▸ **TASK**
Would you please set down, word for word, the lines from the one with "Image resolution: width=800" through the final line of the data below, omitting any pictures?

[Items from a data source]
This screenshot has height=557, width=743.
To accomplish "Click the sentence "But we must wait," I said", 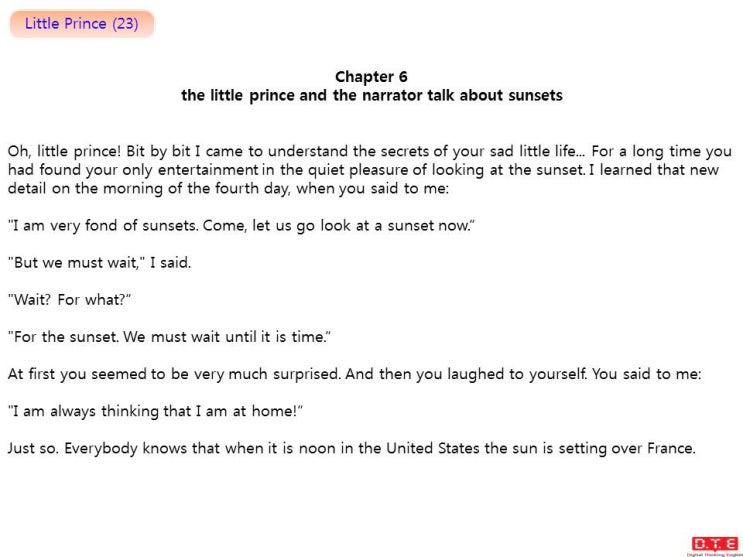I will click(x=100, y=263).
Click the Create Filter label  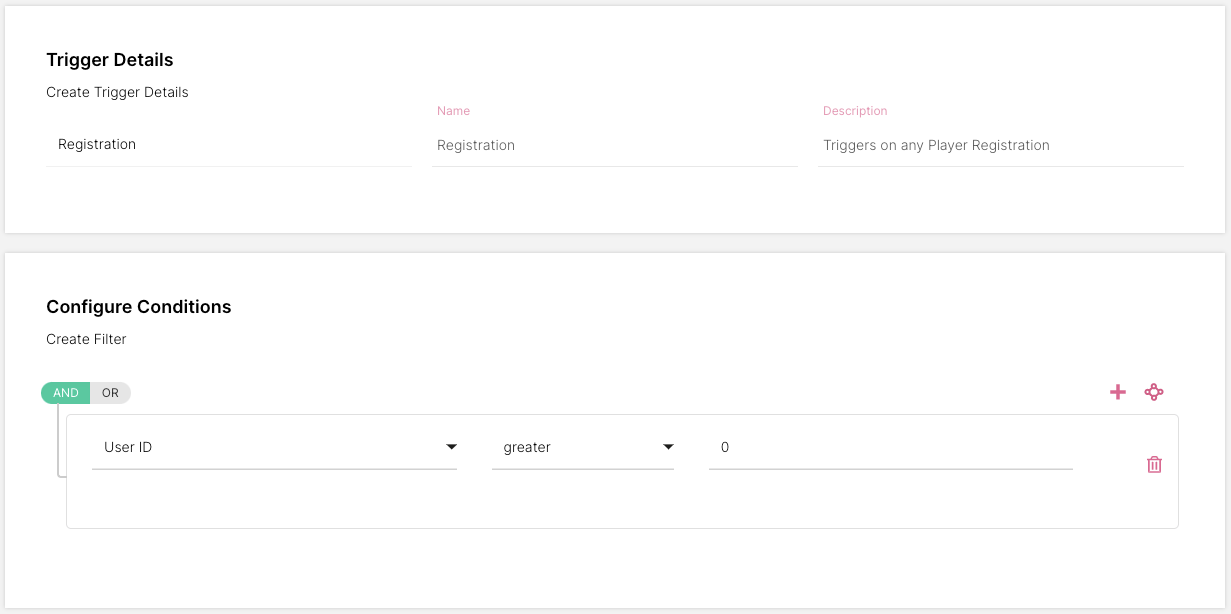[86, 339]

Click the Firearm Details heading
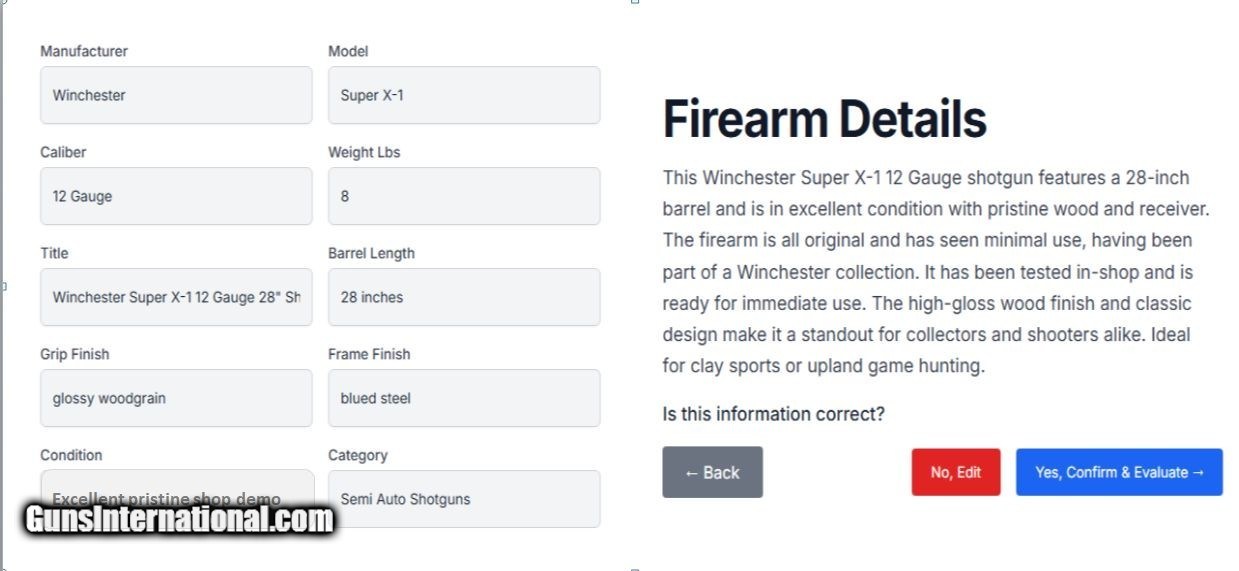point(824,120)
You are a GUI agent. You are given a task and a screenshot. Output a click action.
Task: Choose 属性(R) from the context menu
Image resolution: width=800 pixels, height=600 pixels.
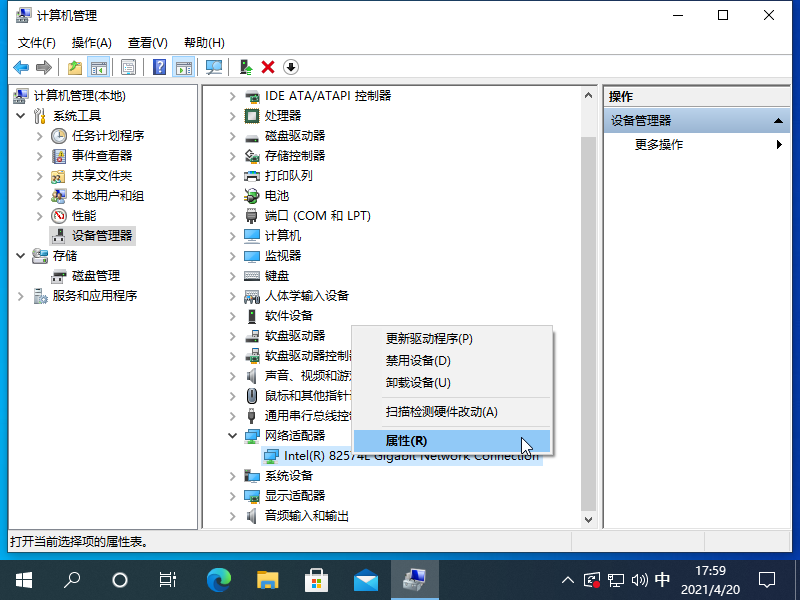coord(406,441)
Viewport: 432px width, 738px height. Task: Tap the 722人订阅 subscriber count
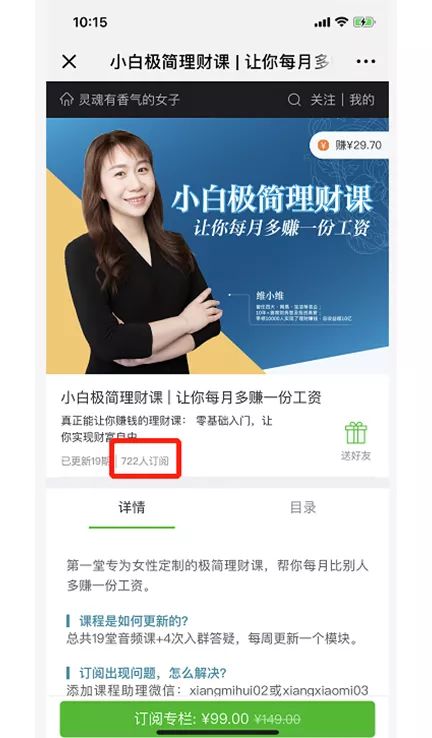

▸ **THE COMPLETED TASK**
Image resolution: width=800 pixels, height=600 pixels.
coord(406,441)
Viewport: 432px width, 738px height. Task: Tap the 722人订阅 subscriber count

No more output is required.